Jackson: My first tour was with Odesza and that was a big influence on me. Their set is really well thought out and I was really inspired to see how their live set progressed. Especially now, I just did their show with them at Red Rocks and saw them bring on string players, a marching band…It’s just really cool to see this large scale production and that’s always how I’ve kind of envisioned my live shows going too. To see them execute it so well, it’s almost more than just a music show it’s kind of like a theatre.

TS&S: Almost like a theatrical performance.

Jackson: Yeah, and that’s something that I’ve always wanted to do and it’s really inspiring to me. And Gramatik too he has a great live show. And touring with Griz too… I’ve always been able to tour with live acts and it really makes me better at what I do.

TS&S: Speaking of a live performative act, we just saw [Supergroup] Big Grizmatik take the stage last night. All of the tremendous amounts of instruments and production that goes into is extremely awesome to see. It’s really eclectic. Are you planning on making the shift towards a large scale theatrical performance?

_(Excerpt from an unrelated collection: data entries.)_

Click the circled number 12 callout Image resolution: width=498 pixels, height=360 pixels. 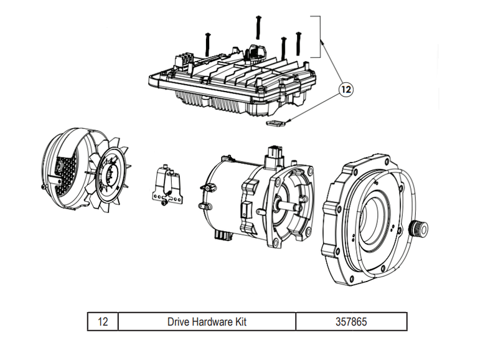pos(345,90)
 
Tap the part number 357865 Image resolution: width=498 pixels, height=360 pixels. pos(350,322)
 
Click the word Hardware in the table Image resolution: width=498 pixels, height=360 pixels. pos(212,322)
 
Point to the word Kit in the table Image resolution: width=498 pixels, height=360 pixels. pos(240,322)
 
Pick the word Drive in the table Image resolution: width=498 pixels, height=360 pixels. pos(179,322)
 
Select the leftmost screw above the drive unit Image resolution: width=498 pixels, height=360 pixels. pos(207,44)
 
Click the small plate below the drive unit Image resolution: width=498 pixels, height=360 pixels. pos(275,123)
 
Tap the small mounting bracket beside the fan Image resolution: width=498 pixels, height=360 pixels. pos(167,186)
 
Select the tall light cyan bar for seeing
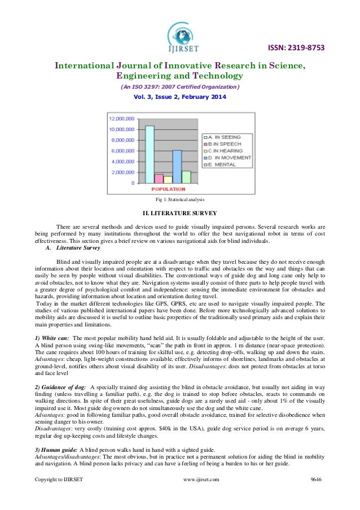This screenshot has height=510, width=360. (150, 154)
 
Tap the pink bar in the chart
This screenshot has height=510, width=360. (159, 178)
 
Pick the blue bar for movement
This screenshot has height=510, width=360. (177, 167)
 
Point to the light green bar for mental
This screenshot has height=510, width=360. (186, 177)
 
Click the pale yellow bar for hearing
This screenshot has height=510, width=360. (168, 180)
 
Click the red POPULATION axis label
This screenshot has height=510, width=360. (168, 189)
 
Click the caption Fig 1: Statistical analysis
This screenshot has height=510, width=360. (180, 200)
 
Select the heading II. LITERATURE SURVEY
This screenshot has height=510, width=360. (180, 213)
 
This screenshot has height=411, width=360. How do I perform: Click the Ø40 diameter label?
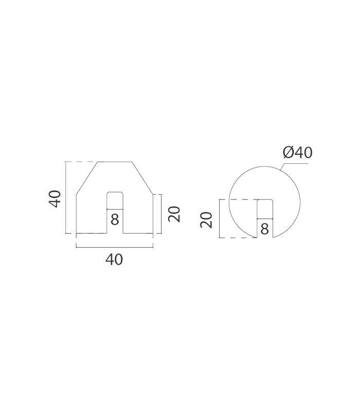[x=298, y=152]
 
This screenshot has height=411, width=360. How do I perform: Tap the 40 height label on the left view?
[x=55, y=199]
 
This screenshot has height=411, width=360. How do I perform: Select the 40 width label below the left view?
[x=114, y=259]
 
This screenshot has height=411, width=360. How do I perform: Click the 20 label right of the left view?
[x=174, y=214]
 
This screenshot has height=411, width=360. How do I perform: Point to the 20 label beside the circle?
[x=206, y=220]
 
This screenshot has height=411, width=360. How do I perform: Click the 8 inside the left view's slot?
[x=115, y=219]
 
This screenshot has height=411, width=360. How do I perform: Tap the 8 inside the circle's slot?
[x=265, y=229]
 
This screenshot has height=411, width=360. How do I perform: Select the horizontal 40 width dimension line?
[x=114, y=247]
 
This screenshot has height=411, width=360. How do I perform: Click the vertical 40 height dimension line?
[x=65, y=197]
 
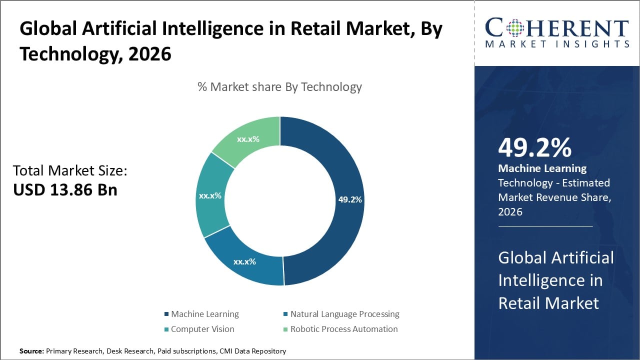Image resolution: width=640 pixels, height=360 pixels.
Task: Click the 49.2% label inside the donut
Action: [350, 200]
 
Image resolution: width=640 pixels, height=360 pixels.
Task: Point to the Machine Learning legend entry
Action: [204, 314]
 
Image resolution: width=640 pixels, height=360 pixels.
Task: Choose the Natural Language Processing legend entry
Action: [344, 314]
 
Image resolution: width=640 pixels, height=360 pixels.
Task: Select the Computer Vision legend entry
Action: [202, 329]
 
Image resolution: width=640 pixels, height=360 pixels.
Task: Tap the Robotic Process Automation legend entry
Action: [344, 329]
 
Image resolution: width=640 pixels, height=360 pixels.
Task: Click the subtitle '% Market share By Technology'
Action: [280, 87]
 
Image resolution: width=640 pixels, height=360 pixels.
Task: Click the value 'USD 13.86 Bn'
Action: [65, 190]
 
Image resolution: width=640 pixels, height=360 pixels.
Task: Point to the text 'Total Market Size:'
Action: [70, 171]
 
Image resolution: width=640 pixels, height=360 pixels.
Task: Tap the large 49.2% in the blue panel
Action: [534, 148]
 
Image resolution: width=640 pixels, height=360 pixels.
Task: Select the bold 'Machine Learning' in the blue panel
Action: [542, 168]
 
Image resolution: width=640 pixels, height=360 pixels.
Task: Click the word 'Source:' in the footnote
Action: [32, 352]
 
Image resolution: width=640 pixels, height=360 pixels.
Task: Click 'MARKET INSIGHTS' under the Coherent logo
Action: [556, 44]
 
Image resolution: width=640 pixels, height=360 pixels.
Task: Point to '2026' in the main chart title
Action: [150, 53]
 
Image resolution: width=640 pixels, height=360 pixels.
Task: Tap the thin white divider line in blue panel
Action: [545, 226]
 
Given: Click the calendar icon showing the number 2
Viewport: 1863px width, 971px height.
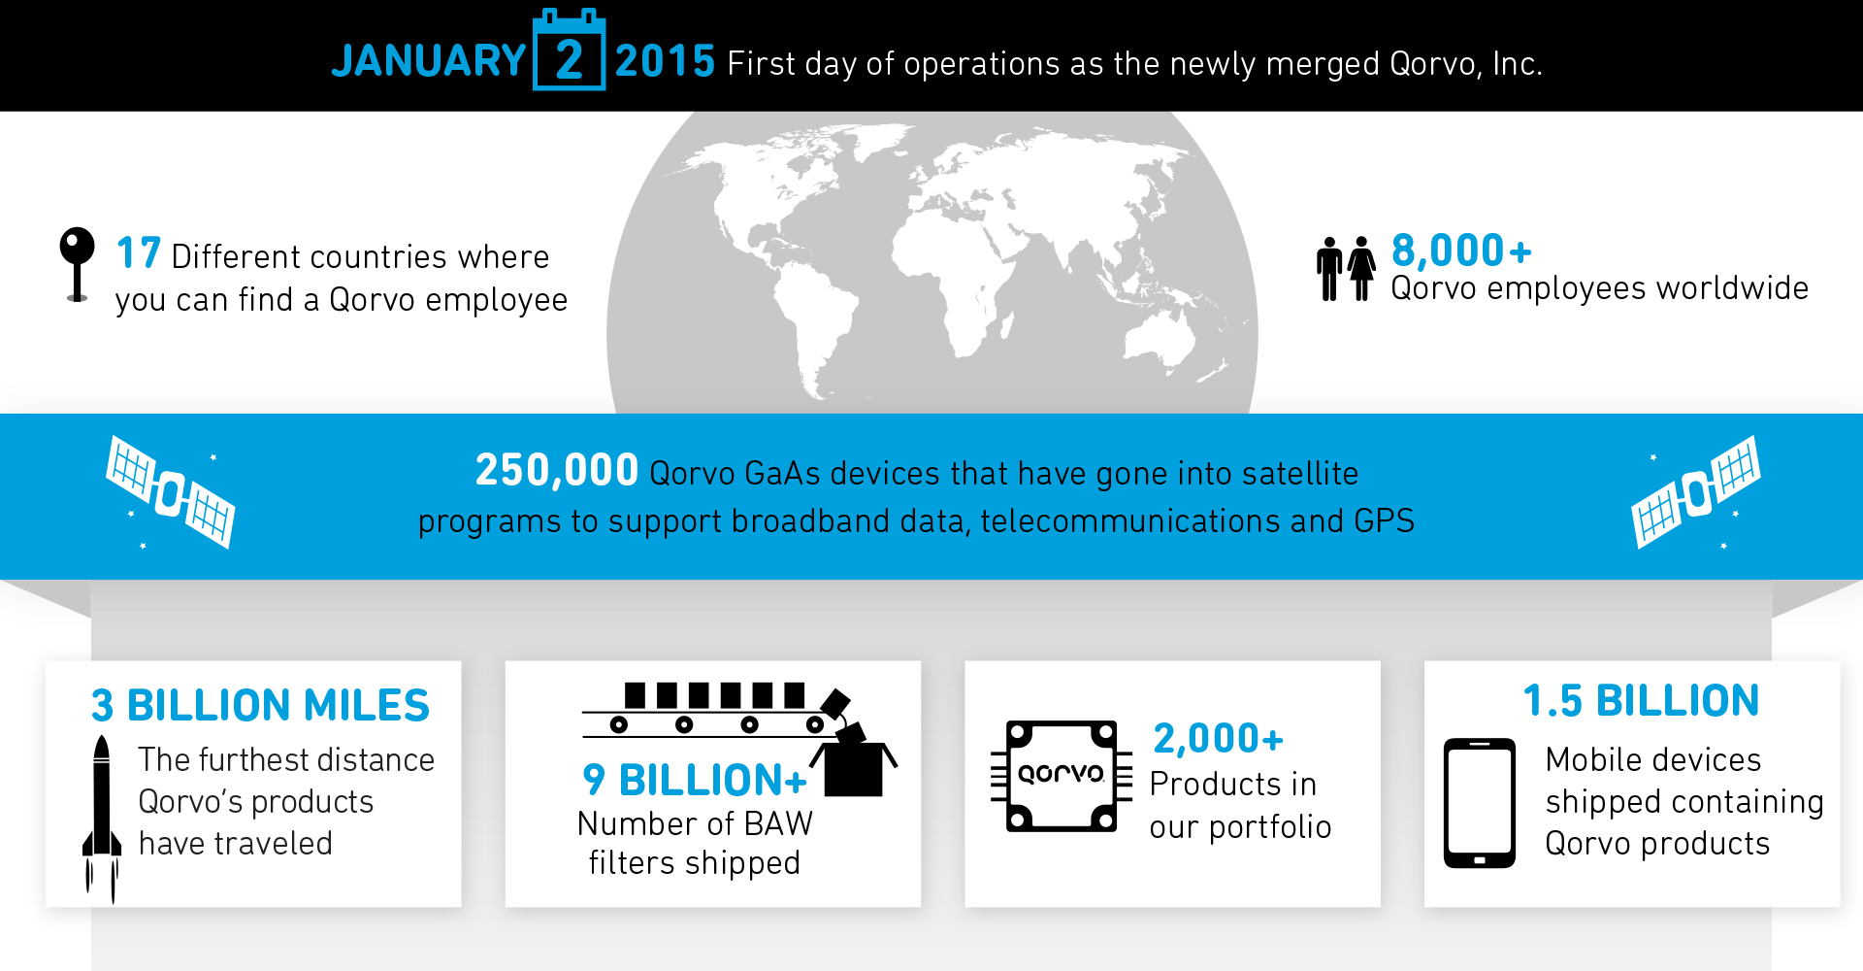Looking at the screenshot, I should [x=569, y=52].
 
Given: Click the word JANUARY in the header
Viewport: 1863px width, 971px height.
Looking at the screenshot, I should [x=428, y=61].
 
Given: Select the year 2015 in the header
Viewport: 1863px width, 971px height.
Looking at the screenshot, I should [x=665, y=61].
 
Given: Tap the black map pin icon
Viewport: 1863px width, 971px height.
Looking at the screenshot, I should [x=77, y=262].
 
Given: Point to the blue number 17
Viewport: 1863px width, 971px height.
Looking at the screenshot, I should [x=138, y=253].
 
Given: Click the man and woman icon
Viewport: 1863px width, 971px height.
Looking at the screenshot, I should [x=1345, y=268].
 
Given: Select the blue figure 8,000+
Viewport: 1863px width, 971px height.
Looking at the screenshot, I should [x=1460, y=251].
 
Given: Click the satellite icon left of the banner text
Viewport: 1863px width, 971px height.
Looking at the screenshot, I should [x=171, y=492].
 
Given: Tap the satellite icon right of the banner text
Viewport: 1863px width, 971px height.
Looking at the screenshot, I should [x=1696, y=491].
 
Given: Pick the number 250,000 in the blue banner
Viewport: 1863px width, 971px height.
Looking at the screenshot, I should [x=556, y=471].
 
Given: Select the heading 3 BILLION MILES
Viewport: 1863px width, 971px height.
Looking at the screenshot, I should [x=260, y=706].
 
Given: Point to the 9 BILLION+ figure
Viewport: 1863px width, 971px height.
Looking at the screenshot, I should [x=694, y=780].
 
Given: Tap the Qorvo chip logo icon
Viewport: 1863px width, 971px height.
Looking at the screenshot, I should [x=1061, y=775].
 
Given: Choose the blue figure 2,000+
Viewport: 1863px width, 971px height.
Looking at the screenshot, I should [x=1218, y=739].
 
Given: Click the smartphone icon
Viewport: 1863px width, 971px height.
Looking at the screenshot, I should [x=1479, y=803].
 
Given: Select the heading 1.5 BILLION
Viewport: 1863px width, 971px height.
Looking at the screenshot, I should [x=1641, y=701].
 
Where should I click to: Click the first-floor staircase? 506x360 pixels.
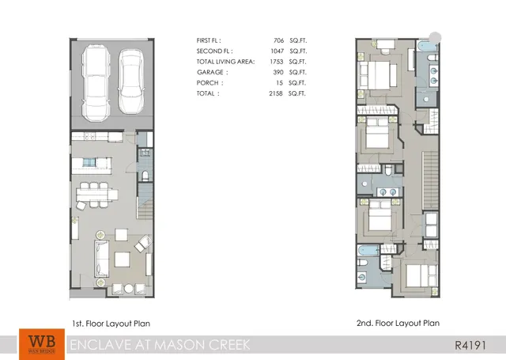(x=145, y=201)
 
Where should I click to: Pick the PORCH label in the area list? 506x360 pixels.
(x=210, y=82)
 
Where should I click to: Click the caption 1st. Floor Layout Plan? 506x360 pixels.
(x=111, y=323)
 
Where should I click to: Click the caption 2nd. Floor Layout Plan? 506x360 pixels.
(x=398, y=323)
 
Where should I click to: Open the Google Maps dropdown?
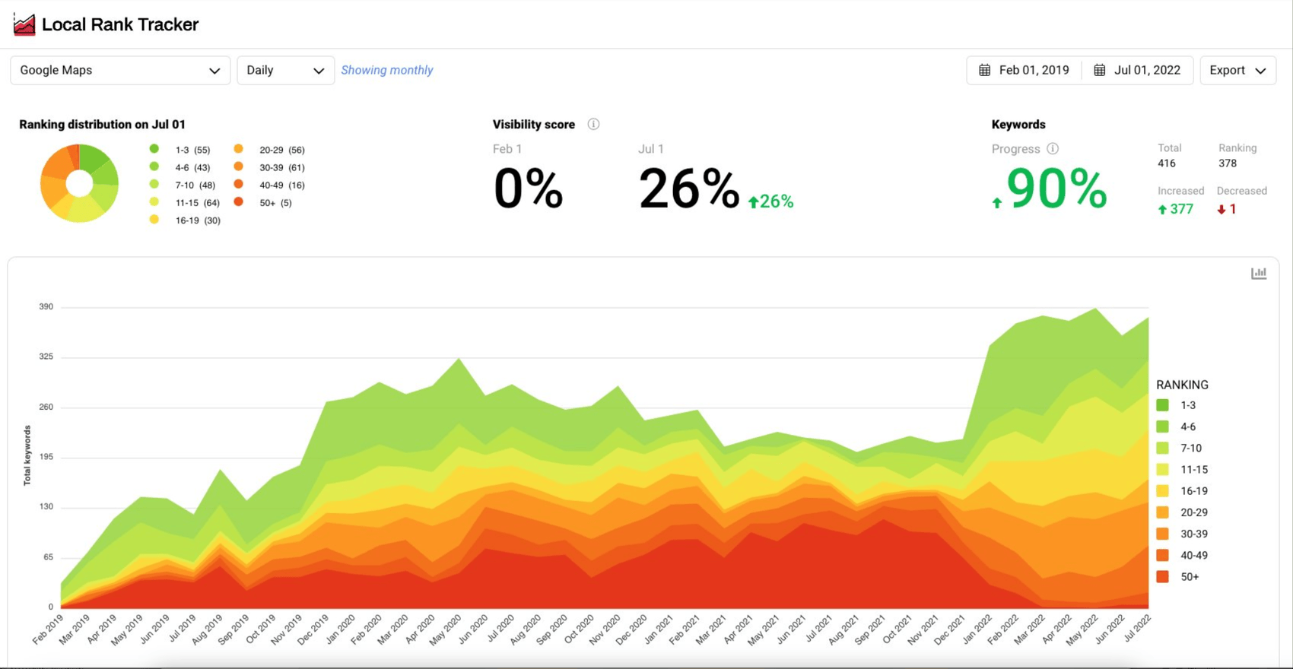pos(119,70)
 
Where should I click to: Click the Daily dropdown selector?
pos(285,70)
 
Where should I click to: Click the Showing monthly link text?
pos(386,70)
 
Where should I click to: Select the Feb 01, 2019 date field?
pos(1024,70)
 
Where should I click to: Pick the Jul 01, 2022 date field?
pos(1138,70)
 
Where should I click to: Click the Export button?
pos(1237,70)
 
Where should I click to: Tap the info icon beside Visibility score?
pos(593,124)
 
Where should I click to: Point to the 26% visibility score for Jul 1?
pos(688,189)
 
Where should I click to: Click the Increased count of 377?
pos(1176,209)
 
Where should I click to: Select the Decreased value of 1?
pos(1227,209)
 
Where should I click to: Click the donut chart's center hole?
pos(79,183)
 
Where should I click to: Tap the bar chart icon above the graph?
pos(1259,273)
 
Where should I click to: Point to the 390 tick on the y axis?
pos(46,306)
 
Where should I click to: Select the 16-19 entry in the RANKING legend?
pos(1193,491)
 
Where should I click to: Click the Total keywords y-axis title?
pos(27,455)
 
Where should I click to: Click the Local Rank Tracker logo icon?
pos(24,24)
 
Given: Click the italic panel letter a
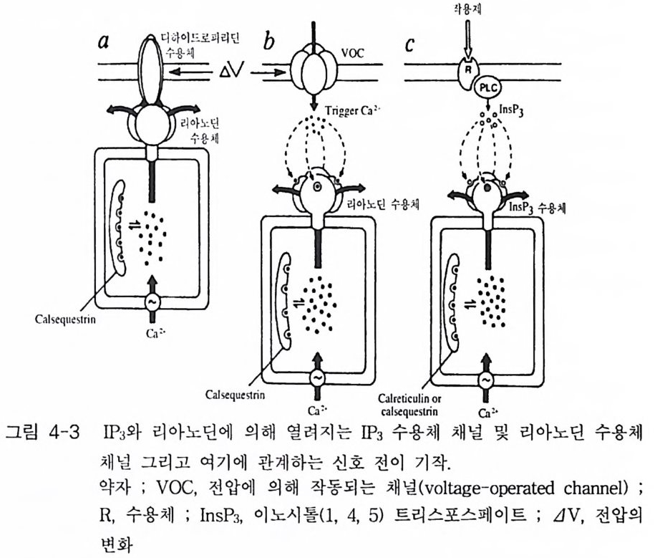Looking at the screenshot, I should point(105,42).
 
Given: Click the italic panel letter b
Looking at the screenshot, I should point(270,41).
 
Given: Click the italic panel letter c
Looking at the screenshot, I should point(409,43).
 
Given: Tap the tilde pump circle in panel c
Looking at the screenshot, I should point(487,380).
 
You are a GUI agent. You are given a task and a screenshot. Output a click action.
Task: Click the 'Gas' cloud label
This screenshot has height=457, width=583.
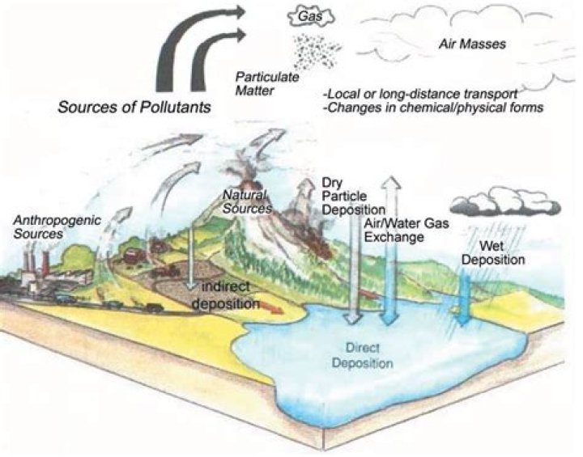click(x=311, y=16)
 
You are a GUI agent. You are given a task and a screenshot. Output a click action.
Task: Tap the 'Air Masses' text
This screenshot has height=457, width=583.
click(x=472, y=44)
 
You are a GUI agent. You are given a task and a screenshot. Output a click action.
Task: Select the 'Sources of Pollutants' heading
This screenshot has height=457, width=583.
click(x=134, y=107)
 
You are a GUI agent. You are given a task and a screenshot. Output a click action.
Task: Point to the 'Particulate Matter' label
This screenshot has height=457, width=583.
click(x=267, y=83)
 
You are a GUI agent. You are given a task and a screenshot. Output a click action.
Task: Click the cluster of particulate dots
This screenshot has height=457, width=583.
click(x=318, y=51)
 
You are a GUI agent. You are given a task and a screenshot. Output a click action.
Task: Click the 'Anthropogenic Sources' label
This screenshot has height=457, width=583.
click(x=57, y=226)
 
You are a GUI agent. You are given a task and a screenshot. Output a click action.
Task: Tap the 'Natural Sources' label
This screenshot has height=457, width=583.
click(x=247, y=201)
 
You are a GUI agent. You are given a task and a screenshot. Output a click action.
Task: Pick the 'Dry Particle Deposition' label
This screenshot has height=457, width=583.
click(x=353, y=197)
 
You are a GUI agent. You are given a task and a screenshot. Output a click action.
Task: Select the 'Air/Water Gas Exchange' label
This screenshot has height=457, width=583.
click(x=406, y=230)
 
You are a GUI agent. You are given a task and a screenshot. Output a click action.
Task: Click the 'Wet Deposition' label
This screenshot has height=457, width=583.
click(x=493, y=252)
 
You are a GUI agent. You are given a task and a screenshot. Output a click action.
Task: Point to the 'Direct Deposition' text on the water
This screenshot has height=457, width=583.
click(x=363, y=355)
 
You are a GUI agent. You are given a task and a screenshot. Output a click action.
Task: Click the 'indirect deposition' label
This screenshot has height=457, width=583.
click(x=226, y=295)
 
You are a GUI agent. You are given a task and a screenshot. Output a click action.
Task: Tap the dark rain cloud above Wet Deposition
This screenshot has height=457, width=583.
click(x=504, y=201)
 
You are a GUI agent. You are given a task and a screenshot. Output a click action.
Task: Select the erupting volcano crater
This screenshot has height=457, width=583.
click(x=247, y=184)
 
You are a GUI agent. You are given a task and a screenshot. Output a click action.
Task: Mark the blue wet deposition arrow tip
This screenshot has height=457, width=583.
click(x=463, y=324)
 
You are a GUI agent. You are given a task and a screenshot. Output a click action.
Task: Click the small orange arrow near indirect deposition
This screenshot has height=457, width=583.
click(x=273, y=307)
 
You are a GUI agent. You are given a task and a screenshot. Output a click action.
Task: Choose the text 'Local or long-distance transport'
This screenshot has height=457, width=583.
click(x=419, y=94)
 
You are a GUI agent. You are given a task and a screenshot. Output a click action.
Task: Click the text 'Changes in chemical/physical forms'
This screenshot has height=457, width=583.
click(x=432, y=108)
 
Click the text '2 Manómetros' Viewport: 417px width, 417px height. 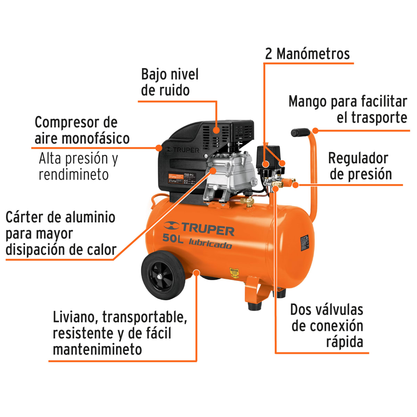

Jackson: It’s tough to say. I definitely want to continue evolving and expanding my show. I do what to make it something really big and unique. But I’m still thinking of a bunch of different ideas for how to do that. Because I want to do it my own way I don’t necessarily want to do what everybody else does.

TS&S: So you’re sort of in the formative stages of trying to plan all that stuff?

J: Yeah and, like, how am I gonna do this but stay true to me and give people something that they can’t get at any other show, you know? But I definitely want to keep expanding it and possible start playing with other players almost like a band of some sort. But for now I’m sticking with the solo show and improving that.